Parsing javascripts regular expression literals vs. division operator is notoriously difficult as the interpretation of a single `/` is context sensitive.

The concrete problem is that AT_WORD_START matches, which is almost always correct (e.g. after `,` or `=`), but not in this case since after a closing parenthesis only a division operator makes any syntactical sense. (Or to put it more parsery: regular expression literals, parenthesized expression, super/call expressions are all parsed as LeftHandSideExpression and there is no rule with two of those next to each other, as per ecma-262/6.0)

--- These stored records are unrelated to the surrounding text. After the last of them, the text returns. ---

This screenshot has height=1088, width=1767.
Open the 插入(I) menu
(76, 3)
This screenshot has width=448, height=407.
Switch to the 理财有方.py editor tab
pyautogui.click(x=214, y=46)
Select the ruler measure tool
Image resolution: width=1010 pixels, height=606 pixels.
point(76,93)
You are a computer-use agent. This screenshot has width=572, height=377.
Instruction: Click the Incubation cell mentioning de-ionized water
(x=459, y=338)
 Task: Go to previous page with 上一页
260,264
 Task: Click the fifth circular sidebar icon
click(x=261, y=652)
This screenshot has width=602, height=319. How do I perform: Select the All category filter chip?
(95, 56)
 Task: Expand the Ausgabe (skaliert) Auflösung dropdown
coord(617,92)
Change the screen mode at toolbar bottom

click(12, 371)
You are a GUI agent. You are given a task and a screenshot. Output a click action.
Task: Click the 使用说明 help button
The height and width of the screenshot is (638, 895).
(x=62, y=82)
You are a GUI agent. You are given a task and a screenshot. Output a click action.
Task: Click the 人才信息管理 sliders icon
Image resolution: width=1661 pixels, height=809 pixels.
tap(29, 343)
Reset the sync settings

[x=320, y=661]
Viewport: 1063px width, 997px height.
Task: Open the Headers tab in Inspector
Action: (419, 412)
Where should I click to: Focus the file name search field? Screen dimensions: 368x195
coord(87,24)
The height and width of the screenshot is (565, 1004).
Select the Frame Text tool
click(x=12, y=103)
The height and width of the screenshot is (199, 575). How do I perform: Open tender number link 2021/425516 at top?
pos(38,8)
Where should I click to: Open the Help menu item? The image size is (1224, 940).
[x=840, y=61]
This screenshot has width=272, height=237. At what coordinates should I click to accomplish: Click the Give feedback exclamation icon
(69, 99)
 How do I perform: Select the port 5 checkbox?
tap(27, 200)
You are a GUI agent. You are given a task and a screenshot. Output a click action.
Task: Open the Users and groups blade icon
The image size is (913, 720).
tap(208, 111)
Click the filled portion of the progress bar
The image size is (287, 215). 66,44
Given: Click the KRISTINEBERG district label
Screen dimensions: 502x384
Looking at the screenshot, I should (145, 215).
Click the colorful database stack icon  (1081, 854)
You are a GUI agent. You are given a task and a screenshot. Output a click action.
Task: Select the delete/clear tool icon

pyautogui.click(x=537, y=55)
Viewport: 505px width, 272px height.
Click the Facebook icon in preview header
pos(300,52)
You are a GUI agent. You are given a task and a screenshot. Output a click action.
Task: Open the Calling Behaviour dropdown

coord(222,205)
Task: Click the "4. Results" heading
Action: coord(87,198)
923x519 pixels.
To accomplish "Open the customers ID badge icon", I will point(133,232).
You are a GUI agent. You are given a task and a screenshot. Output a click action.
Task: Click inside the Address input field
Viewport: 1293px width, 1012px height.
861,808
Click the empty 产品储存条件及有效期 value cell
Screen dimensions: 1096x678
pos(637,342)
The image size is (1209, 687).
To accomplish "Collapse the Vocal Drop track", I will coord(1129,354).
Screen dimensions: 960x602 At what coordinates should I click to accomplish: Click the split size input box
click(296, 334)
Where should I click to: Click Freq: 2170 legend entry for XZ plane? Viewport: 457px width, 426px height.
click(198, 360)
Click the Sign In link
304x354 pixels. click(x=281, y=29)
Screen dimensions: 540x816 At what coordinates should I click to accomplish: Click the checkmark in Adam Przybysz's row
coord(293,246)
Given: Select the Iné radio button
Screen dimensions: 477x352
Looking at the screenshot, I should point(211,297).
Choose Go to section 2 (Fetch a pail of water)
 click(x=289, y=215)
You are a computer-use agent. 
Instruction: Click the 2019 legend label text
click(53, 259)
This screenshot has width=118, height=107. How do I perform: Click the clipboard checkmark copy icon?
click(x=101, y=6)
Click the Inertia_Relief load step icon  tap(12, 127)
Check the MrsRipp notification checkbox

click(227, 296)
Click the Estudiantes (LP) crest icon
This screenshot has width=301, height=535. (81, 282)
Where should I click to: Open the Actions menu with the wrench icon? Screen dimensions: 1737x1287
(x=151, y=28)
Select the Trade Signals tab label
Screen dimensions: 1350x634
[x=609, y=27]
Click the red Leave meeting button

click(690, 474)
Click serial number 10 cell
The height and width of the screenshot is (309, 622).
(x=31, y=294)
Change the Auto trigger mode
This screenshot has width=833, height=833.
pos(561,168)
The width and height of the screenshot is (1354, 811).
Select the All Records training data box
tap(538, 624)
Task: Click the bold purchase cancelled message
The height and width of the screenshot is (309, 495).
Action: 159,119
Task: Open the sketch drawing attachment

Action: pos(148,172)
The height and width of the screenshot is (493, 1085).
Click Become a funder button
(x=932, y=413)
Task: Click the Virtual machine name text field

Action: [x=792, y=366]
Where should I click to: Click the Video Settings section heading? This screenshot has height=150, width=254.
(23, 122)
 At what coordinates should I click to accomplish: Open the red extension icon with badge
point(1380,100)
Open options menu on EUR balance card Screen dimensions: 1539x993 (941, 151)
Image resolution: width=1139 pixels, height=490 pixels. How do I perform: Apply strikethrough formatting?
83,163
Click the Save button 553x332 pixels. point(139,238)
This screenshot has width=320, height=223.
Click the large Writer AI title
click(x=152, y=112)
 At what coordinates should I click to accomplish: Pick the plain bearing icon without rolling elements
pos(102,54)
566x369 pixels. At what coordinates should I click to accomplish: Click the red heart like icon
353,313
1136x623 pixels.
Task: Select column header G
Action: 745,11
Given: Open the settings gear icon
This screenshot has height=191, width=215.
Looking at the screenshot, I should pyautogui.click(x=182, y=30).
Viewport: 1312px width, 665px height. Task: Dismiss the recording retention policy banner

As a lazy fix one could replace the `<SEQ TYPE="OPERATOR">)</SEQ>` (a few lines above the SEQ_REGEXP for regular expression literals) with this ugly thing:
```xml
<SEQ_REGEXP TYPE="OPERATOR" HASH_CHAR=")">)(\s*/(?![/*]))?</SEQ_REGEXP>
```
This marks the closing parenthesis and a possibly following single slash (but not a comment). Although this treats both characters and any whitespace between as one token, (so far) I can not produce any unwanted side effects while testing.

Another route would be to emulate part of the actual parser logic with delegation to distinguish between states where a division operator or a regex literal would be expected. This would be rather complex, but also enable a more permissive matching of regex literals, specifically allowing whitespaces (which are legal anywhere in regexes).